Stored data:
↓↓↓

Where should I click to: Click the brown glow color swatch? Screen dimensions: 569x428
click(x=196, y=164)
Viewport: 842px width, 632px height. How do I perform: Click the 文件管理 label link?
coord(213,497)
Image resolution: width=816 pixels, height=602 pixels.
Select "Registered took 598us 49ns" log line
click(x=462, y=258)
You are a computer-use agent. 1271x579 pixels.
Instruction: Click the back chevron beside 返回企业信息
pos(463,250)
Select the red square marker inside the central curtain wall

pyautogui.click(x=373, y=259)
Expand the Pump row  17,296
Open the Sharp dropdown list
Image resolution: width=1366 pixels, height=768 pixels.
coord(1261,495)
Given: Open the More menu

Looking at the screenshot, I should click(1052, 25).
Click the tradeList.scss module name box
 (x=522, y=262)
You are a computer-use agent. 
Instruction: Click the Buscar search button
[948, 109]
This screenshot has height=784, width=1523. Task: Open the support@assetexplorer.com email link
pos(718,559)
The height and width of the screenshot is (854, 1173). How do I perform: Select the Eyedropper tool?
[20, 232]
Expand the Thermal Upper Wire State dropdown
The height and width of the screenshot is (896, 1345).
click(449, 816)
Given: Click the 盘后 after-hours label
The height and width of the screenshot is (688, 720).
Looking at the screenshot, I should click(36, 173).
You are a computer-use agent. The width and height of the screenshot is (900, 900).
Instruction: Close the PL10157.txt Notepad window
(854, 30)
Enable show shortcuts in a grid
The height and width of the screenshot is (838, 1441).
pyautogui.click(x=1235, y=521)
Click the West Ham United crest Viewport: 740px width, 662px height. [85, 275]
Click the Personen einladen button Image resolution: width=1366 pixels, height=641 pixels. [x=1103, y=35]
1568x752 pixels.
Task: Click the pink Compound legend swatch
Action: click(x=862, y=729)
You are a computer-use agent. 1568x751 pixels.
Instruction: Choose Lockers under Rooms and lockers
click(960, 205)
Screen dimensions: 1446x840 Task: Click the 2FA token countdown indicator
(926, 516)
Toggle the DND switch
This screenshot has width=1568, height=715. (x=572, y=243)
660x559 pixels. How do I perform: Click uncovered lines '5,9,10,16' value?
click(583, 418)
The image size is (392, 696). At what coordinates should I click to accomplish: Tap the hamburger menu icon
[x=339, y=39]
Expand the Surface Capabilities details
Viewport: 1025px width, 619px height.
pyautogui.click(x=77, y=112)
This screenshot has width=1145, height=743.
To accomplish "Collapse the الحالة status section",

↑↑↑

Requirement
Repeat each record exactly, leaving nothing out.

Response area
Where should I click to: Click the brown glow color swatch? Screen dimensions: 569x428
click(x=196, y=164)
Viewport: 842px width, 632px height. How do I perform: Click the 文件管理 label link?
coord(213,497)
Image resolution: width=816 pixels, height=602 pixels.
Select "Registered took 598us 49ns" log line
click(x=462, y=258)
You are a computer-use agent. 1271x579 pixels.
Instruction: Click the back chevron beside 返回企业信息
pos(463,250)
Select the red square marker inside the central curtain wall

pyautogui.click(x=373, y=259)
Expand the Pump row  17,296
Open the Sharp dropdown list
Image resolution: width=1366 pixels, height=768 pixels.
coord(1261,495)
Given: Open the More menu

Looking at the screenshot, I should click(1052, 25).
Click the tradeList.scss module name box
 (x=522, y=262)
You are a computer-use agent. 
Instruction: Click the Buscar search button
[948, 109]
This screenshot has height=784, width=1523. Task: Open the support@assetexplorer.com email link
pos(718,559)
The height and width of the screenshot is (854, 1173). How do I perform: Select the Eyedropper tool?
[20, 232]
Expand the Thermal Upper Wire State dropdown
The height and width of the screenshot is (896, 1345).
click(449, 816)
Given: Click the 盘后 after-hours label
The height and width of the screenshot is (688, 720).
Looking at the screenshot, I should click(36, 173).
You are a computer-use agent. The width and height of the screenshot is (900, 900).
Instruction: Close the PL10157.txt Notepad window
(854, 30)
Enable show shortcuts in a grid
The height and width of the screenshot is (838, 1441).
pyautogui.click(x=1235, y=521)
Click the West Ham United crest Viewport: 740px width, 662px height. [85, 275]
Click the Personen einladen button Image resolution: width=1366 pixels, height=641 pixels. [x=1103, y=35]
1568x752 pixels.
Task: Click the pink Compound legend swatch
Action: click(x=862, y=729)
You are a computer-use agent. 1568x751 pixels.
Instruction: Choose Lockers under Rooms and lockers
click(960, 205)
Screen dimensions: 1446x840 Task: Click the 2FA token countdown indicator
(926, 516)
Toggle the DND switch
This screenshot has width=1568, height=715. (x=572, y=243)
660x559 pixels. How do I perform: Click uncovered lines '5,9,10,16' value?
click(583, 418)
The image size is (392, 696). At what coordinates should I click to accomplish: Tap the hamburger menu icon
[x=339, y=39]
Expand the Surface Capabilities details
Viewport: 1025px width, 619px height.
pyautogui.click(x=77, y=112)
This screenshot has width=1145, height=743.
To accomplish "Collapse the الحالة status section",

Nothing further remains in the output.